The matching peaks in television news coverage during the events related to Hosni Mubarak’s resignation (discussed above) are perhaps unsurprising, but the divergences between the two plots in the days prior to this event are more intriguing. For example, the television news recordings, simply by virtue of extending further back in time that the Twitter collection, indicate an initial spike in interest in the situation in Egypt (at last among western media) around January 29, reacting to the intensification of the protests and the Egyptian government response on January 28. The following several days, the first for which Twitter records exist, show continued elevated interest in the NewsScape collection but only sporadic records in the Twitter collection, which is possibly a consequence of the improvisatory nature of the HyperCities Twitter capture system and also perhaps related to the partial government blockage of Egyptian telecommunication systems beginning on January 27 (which in some interpretations of the event was instrumental in causing more Egyptians to take to the streets). The noticeable drop in Egypt-related terms on television just as the captured Twitter materials record more activity is somewhat puzzling, however.

Comparison to the Libyan Revolution/Civil War

Finally, it can be useful to compare timeline visualizations of different but related events. The above interactive plot shows the hourly frequencies of a collection of 364,645 Twitter messages recorded by the HyperCities team between February 20 and May 17, 2011 by filtering for tweets with locations within several hundred miles of Tripoli (encompassing much of the Mediterranean and southern Europe) and using the hashtags #libya, #feb17, and #gaddafi. This series is compared to the number of hourly occurrences of the words “Libya,” “Gaddafi,” and “Tripoli” on air and on screen during television news programs recorded for the NewsScape between February 16 and May 17.

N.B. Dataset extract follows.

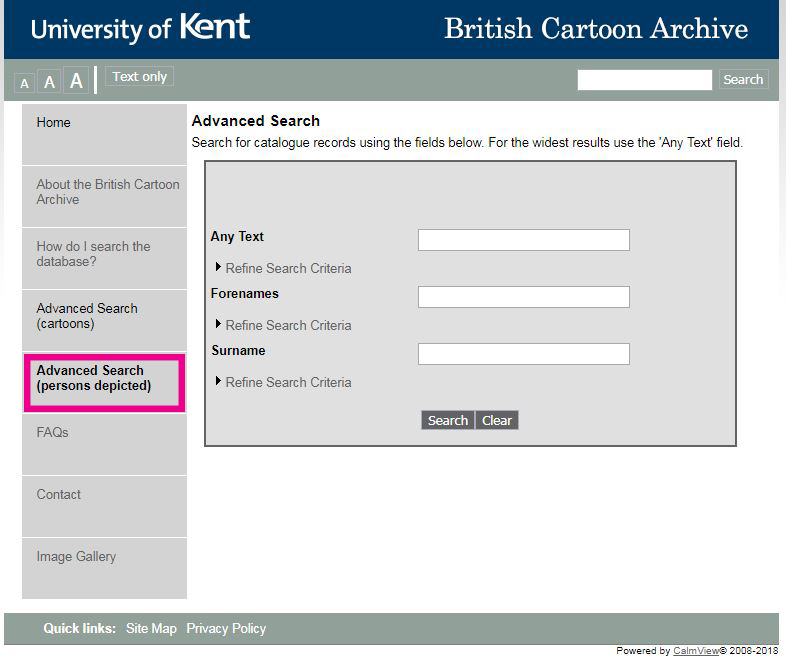Submit the form with its Search button
Viewport: 786px width, 660px height.
[447, 420]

Some aspects of this visualization resemble those of the Egyptian Revolution case above: although the television news collection captures the first stirrings of media interest in the event, hourly Twitter records are not available until February 23, roughly a week after the beginning of the “February 17th Revolution” -- a period that saw the Libyan regime shut down and then restore the country’s Internet connection twice -- which underscores the difficulty of capturing emerging events via on-demand social media capture (Internet access was cut again on March 3, an event that the Twitter graph seems to record). The volume of mentions on Twitter and on television spikes during key early occurrences of anti-regime protests and government reprisals, but the profile of this event deviates eventually from that of the Egyptian revolution as it becomes apparent that the regime will not be overthrown by a rapid popular uprising but rather via a drawn-out civil war. The level of attention on both broadcast and social media therefore eventually diminishes; indeed, the HyperCities capture project ends on May 17, more than three months prior to the capture of Tripoli by rebel forces.